──────── Provided passage ────────

Holy Spider, the third feature directed by Ali Abbasi, is also the third film to focus on Saeed Hanaei, the so-called “Spider Killer,” who murdered sixteen sex workers in the Iranian city of Mashhad between 2000 and 2002. Abbasi approaches this infamous spree from the perspective of a fictional character, journalist Rahimi, played by Zar Amir Ebrahimi, who travels to Mashhad to try and crack the case. From the moment she arrives, Rahimi is misrecognised for a sex worker, not because she’s doing anything especially alluring, but because she occupies the same anomalous place in Iranian society as a sex worker: a woman on the street alone. When she first checks into her hotel, the receptionists initially turn her away, since she’s unaccompanied by a man, while she tends to be messy around the edges with her appearance as well, so it’s instantly clear she doesn’t have an orthodox man keeping her in check. Her body language, too, is always on the verge of relaxing out of her hijab, as it does whenever she retreats to her room, where she smokes and researches in Western garb.
Conversely, Saeed, who is played here Mehdi Bajestani, sees his serial killing as a religious vocation, a form of social purification that leads him to target sex workers around his local shrine. He wishes he was still fighting in the Iran-Iraq War, where he missed his shot at martyrdom, so he continues the battle on the home front, with a religious war against the women he perceives as the most dissolute in his community. He’s the only character we see actively praising religion (as opposed to just following religious law) with the exception of an Imam that Rahimi visits during the first act. Yet while this Imam distinguishes murder from purification, and violence within the church from violence without, he can’t quite bring himself to condemn Saeed’s religious mission either, setting the stage for the film to come.

──────── Recorded data ────────

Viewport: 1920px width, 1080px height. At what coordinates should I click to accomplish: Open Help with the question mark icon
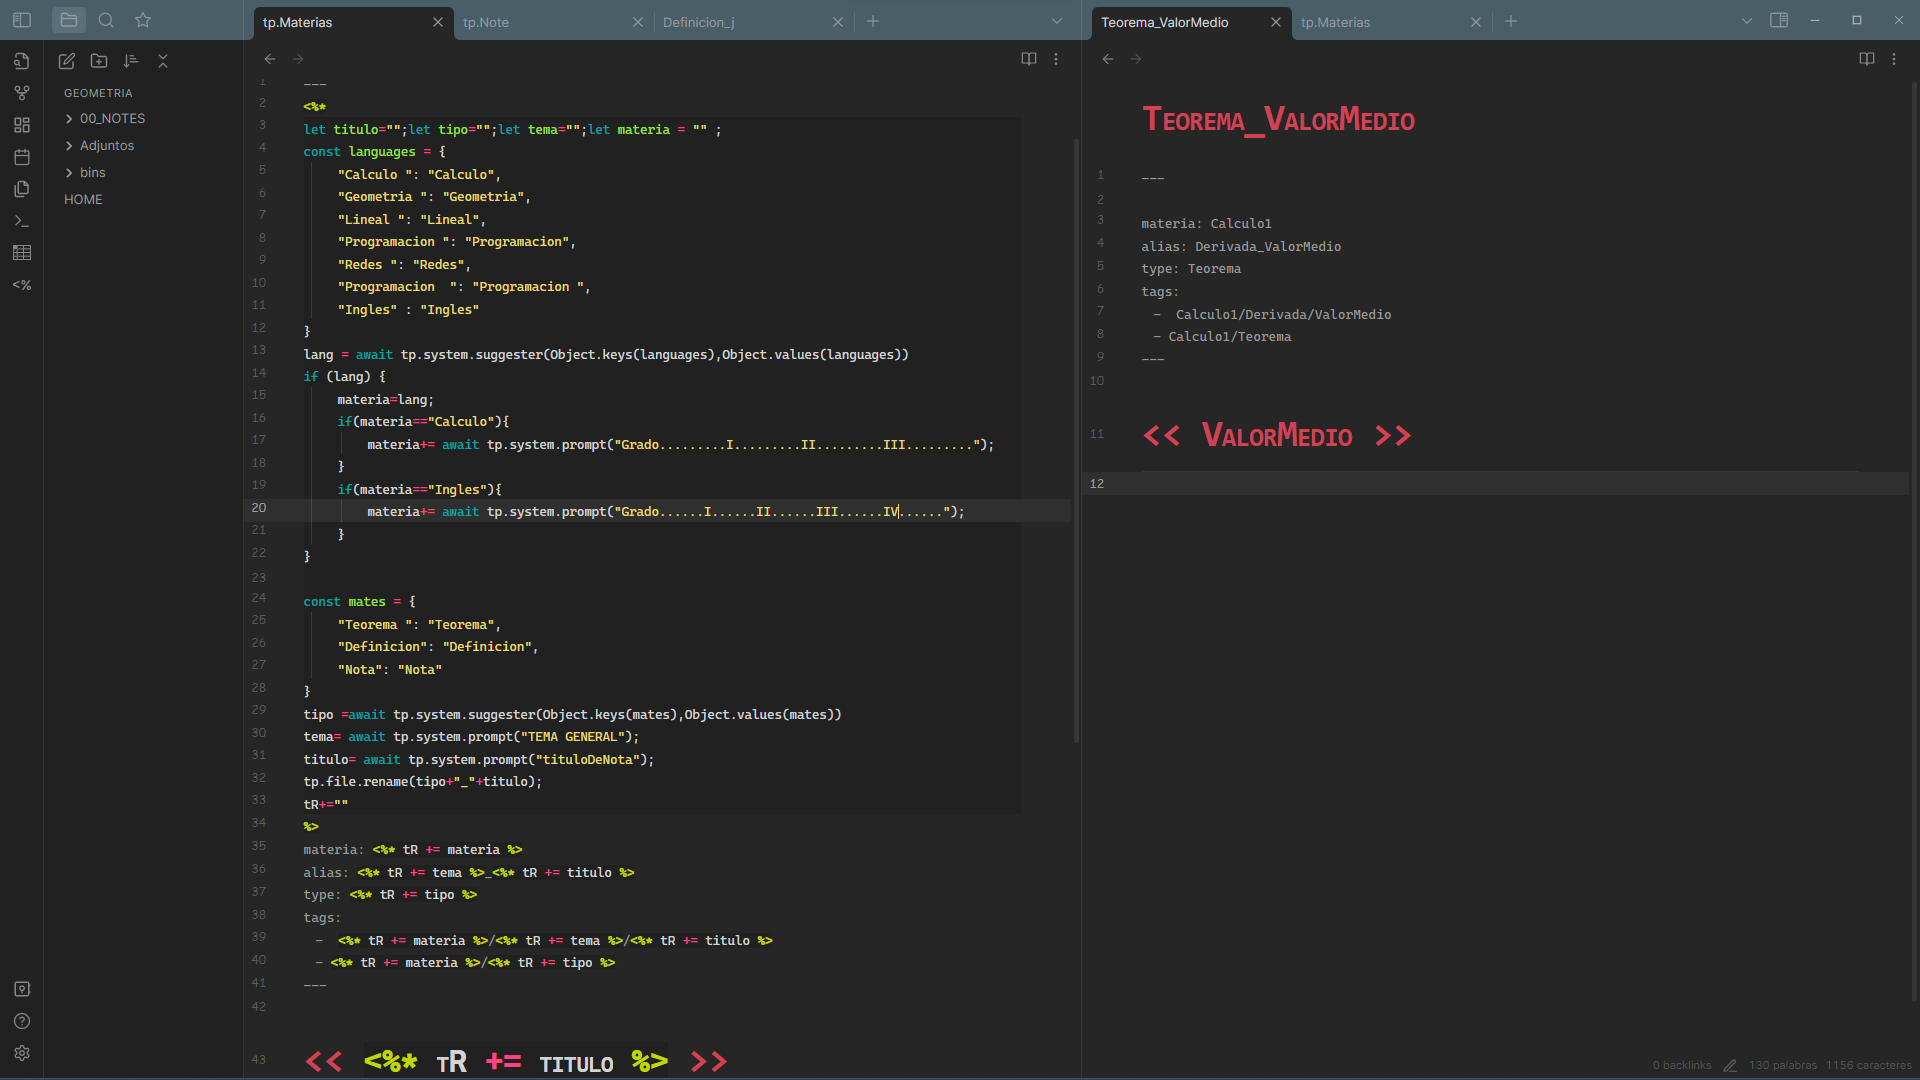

────────

▶ **Exercise directions**
Pick up the Holy Spider review after its final sentence and extend it with the next paragraph.

▶ **Expected answer**
Since Saeed’s own mission is basically one of silence and erasure, the film focuses on his modus operandi – strangulation – in quite vivid detail. Once his victims have died, he likes to caress the strangle marks, which tend to occur at the cusp of the hijab. Strangling these women becomes a way of reinstating the hijab – not physically, since they’re all wearing hijab when he picks them up on the street, but symbolically, as if to remind Iranian women as a whole of the orthodox expectations around their submission and acquiescence. As the point of this strangulation is to stop speech (death is almost a byproduct), Abbasi focuses in gruesome detail on the halting sounds of strangulation, the voice box going from an instrument of language to a dying organ, and mirrors it in the staticky textures of the score.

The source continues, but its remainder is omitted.